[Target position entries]

----

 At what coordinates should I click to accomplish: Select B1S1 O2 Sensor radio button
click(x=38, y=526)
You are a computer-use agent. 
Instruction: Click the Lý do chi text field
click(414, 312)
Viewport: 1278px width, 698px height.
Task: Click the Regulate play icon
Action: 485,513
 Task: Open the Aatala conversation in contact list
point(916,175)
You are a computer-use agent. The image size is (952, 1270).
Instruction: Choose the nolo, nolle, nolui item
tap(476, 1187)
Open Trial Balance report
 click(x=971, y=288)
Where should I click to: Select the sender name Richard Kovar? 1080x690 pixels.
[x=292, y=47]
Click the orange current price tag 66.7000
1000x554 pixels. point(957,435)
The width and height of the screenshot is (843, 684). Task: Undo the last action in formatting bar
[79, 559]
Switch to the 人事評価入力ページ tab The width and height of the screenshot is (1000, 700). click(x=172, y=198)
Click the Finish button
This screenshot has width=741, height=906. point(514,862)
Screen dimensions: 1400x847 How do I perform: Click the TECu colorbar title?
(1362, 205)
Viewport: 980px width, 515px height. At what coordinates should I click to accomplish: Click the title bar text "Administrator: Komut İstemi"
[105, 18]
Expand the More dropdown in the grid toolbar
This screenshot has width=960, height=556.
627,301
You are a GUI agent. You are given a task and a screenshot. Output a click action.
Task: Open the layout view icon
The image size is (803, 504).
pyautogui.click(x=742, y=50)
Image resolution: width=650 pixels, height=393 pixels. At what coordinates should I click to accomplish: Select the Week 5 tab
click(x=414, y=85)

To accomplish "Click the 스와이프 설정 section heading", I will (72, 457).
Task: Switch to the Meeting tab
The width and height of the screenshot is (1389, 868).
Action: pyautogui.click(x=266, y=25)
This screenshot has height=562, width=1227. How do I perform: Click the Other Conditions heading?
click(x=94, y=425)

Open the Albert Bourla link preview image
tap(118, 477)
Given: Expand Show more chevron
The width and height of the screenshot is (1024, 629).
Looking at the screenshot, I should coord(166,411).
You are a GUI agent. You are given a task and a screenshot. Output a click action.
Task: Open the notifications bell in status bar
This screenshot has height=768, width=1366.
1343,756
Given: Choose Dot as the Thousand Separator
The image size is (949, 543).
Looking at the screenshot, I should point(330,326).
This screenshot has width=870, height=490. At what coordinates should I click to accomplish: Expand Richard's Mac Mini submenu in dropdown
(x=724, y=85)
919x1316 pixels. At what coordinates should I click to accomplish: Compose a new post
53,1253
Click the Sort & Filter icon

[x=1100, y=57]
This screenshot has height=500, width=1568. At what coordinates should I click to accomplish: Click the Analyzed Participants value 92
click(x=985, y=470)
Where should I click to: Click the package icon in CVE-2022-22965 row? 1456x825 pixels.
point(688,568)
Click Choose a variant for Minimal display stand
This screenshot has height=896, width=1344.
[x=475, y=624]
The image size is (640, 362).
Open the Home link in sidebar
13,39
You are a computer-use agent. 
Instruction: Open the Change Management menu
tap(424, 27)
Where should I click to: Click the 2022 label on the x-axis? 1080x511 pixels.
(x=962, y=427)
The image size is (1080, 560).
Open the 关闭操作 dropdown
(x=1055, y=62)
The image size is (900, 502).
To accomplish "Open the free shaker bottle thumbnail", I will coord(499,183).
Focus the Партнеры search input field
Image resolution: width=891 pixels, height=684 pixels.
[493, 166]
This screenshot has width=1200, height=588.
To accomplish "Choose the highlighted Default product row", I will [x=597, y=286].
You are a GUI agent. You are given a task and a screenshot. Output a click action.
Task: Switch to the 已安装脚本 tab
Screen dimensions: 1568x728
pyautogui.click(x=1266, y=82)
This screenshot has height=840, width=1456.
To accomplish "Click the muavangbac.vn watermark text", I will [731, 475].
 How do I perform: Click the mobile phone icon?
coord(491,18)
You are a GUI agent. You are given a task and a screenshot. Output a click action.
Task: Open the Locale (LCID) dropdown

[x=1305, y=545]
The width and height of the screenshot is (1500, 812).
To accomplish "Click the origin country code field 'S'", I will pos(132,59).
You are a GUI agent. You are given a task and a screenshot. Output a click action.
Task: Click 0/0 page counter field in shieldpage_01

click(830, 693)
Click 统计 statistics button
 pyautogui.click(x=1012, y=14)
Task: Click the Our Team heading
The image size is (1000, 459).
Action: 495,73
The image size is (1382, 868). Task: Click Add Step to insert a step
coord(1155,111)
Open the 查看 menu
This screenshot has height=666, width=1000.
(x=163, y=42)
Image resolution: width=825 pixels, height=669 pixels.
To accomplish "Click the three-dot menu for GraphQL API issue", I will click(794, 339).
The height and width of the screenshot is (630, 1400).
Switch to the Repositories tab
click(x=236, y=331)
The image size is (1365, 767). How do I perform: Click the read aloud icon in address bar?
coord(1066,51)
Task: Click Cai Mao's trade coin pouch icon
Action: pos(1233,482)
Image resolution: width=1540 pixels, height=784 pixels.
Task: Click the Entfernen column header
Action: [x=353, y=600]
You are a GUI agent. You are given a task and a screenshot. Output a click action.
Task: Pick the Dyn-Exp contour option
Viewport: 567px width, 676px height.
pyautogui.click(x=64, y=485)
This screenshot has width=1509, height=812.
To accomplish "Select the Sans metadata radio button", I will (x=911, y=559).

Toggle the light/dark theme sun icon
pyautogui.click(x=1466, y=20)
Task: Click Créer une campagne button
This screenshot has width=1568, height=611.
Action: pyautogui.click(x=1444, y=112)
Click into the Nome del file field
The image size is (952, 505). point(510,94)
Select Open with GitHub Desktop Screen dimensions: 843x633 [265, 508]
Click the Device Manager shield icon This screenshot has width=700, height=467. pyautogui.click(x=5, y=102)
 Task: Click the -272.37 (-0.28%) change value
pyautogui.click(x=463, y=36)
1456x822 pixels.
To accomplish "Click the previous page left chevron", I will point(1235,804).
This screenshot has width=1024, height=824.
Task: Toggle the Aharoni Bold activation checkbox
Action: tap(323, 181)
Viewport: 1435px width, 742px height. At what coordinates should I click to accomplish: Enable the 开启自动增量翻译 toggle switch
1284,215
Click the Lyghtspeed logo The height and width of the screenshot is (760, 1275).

----

WHAT TO WORK ON => Copy out every one of the entries above word for word, with nothing changed.

WRITTEN SOLUTION =>
 At what coordinates should I click to accomplish: Select B1S1 O2 Sensor radio button
click(x=38, y=526)
You are a computer-use agent. 
Instruction: Click the Lý do chi text field
click(414, 312)
Viewport: 1278px width, 698px height.
Task: Click the Regulate play icon
Action: 485,513
 Task: Open the Aatala conversation in contact list
point(916,175)
You are a computer-use agent. The image size is (952, 1270).
Instruction: Choose the nolo, nolle, nolui item
tap(476, 1187)
Open Trial Balance report
 click(x=971, y=288)
Where should I click to: Select the sender name Richard Kovar? 1080x690 pixels.
[x=292, y=47]
Click the orange current price tag 66.7000
1000x554 pixels. point(957,435)
The width and height of the screenshot is (843, 684). Task: Undo the last action in formatting bar
[79, 559]
Switch to the 人事評価入力ページ tab The width and height of the screenshot is (1000, 700). click(x=172, y=198)
Click the Finish button
This screenshot has width=741, height=906. point(514,862)
Screen dimensions: 1400x847 How do I perform: Click the TECu colorbar title?
(1362, 205)
Viewport: 980px width, 515px height. At what coordinates should I click to accomplish: Click the title bar text "Administrator: Komut İstemi"
[105, 18]
Expand the More dropdown in the grid toolbar
This screenshot has width=960, height=556.
627,301
You are a GUI agent. You are given a task and a screenshot. Output a click action.
Task: Open the layout view icon
The image size is (803, 504).
pyautogui.click(x=742, y=50)
Image resolution: width=650 pixels, height=393 pixels. At what coordinates should I click to accomplish: Select the Week 5 tab
click(x=414, y=85)

To accomplish "Click the 스와이프 설정 section heading", I will (72, 457).
Task: Switch to the Meeting tab
The width and height of the screenshot is (1389, 868).
Action: pyautogui.click(x=266, y=25)
This screenshot has height=562, width=1227. How do I perform: Click the Other Conditions heading?
click(x=94, y=425)

Open the Albert Bourla link preview image
tap(118, 477)
Given: Expand Show more chevron
The width and height of the screenshot is (1024, 629).
Looking at the screenshot, I should coord(166,411).
You are a GUI agent. You are given a task and a screenshot. Output a click action.
Task: Open the notifications bell in status bar
This screenshot has height=768, width=1366.
1343,756
Given: Choose Dot as the Thousand Separator
The image size is (949, 543).
Looking at the screenshot, I should point(330,326).
This screenshot has width=870, height=490. At what coordinates should I click to accomplish: Expand Richard's Mac Mini submenu in dropdown
(x=724, y=85)
919x1316 pixels. At what coordinates should I click to accomplish: Compose a new post
53,1253
Click the Sort & Filter icon

[x=1100, y=57]
This screenshot has height=500, width=1568. At what coordinates should I click to accomplish: Click the Analyzed Participants value 92
click(x=985, y=470)
Where should I click to: Click the package icon in CVE-2022-22965 row? 1456x825 pixels.
point(688,568)
Click Choose a variant for Minimal display stand
This screenshot has height=896, width=1344.
[x=475, y=624]
The image size is (640, 362).
Open the Home link in sidebar
13,39
You are a computer-use agent. 
Instruction: Open the Change Management menu
tap(424, 27)
Where should I click to: Click the 2022 label on the x-axis? 1080x511 pixels.
(x=962, y=427)
The image size is (1080, 560).
Open the 关闭操作 dropdown
(x=1055, y=62)
The image size is (900, 502).
To accomplish "Open the free shaker bottle thumbnail", I will coord(499,183).
Focus the Партнеры search input field
Image resolution: width=891 pixels, height=684 pixels.
[493, 166]
This screenshot has width=1200, height=588.
To accomplish "Choose the highlighted Default product row", I will [x=597, y=286].
You are a GUI agent. You are given a task and a screenshot. Output a click action.
Task: Switch to the 已安装脚本 tab
Screen dimensions: 1568x728
pyautogui.click(x=1266, y=82)
This screenshot has height=840, width=1456.
To accomplish "Click the muavangbac.vn watermark text", I will [731, 475].
 How do I perform: Click the mobile phone icon?
coord(491,18)
You are a GUI agent. You are given a task and a screenshot. Output a click action.
Task: Open the Locale (LCID) dropdown

[x=1305, y=545]
The width and height of the screenshot is (1500, 812).
To accomplish "Click the origin country code field 'S'", I will pos(132,59).
You are a GUI agent. You are given a task and a screenshot. Output a click action.
Task: Click 0/0 page counter field in shieldpage_01

click(830, 693)
Click 统计 statistics button
 pyautogui.click(x=1012, y=14)
Task: Click the Our Team heading
The image size is (1000, 459).
Action: 495,73
The image size is (1382, 868). Task: Click Add Step to insert a step
coord(1155,111)
Open the 查看 menu
This screenshot has height=666, width=1000.
(x=163, y=42)
Image resolution: width=825 pixels, height=669 pixels.
To accomplish "Click the three-dot menu for GraphQL API issue", I will click(794, 339).
The height and width of the screenshot is (630, 1400).
Switch to the Repositories tab
click(x=236, y=331)
The image size is (1365, 767). How do I perform: Click the read aloud icon in address bar?
coord(1066,51)
Task: Click Cai Mao's trade coin pouch icon
Action: pos(1233,482)
Image resolution: width=1540 pixels, height=784 pixels.
Task: Click the Entfernen column header
Action: [x=353, y=600]
You are a GUI agent. You are given a task and a screenshot. Output a click action.
Task: Pick the Dyn-Exp contour option
Viewport: 567px width, 676px height.
pyautogui.click(x=64, y=485)
This screenshot has width=1509, height=812.
To accomplish "Select the Sans metadata radio button", I will (x=911, y=559).

Toggle the light/dark theme sun icon
pyautogui.click(x=1466, y=20)
Task: Click Créer une campagne button
This screenshot has width=1568, height=611.
Action: pyautogui.click(x=1444, y=112)
Click into the Nome del file field
The image size is (952, 505). point(510,94)
Select Open with GitHub Desktop Screen dimensions: 843x633 [265, 508]
Click the Device Manager shield icon This screenshot has width=700, height=467. pyautogui.click(x=5, y=102)
 Task: Click the -272.37 (-0.28%) change value
pyautogui.click(x=463, y=36)
1456x822 pixels.
To accomplish "Click the previous page left chevron", I will point(1235,804).
This screenshot has width=1024, height=824.
Task: Toggle the Aharoni Bold activation checkbox
Action: tap(323, 181)
Viewport: 1435px width, 742px height. At what coordinates should I click to accomplish: Enable the 开启自动增量翻译 toggle switch
1284,215
Click the Lyghtspeed logo The height and width of the screenshot is (760, 1275).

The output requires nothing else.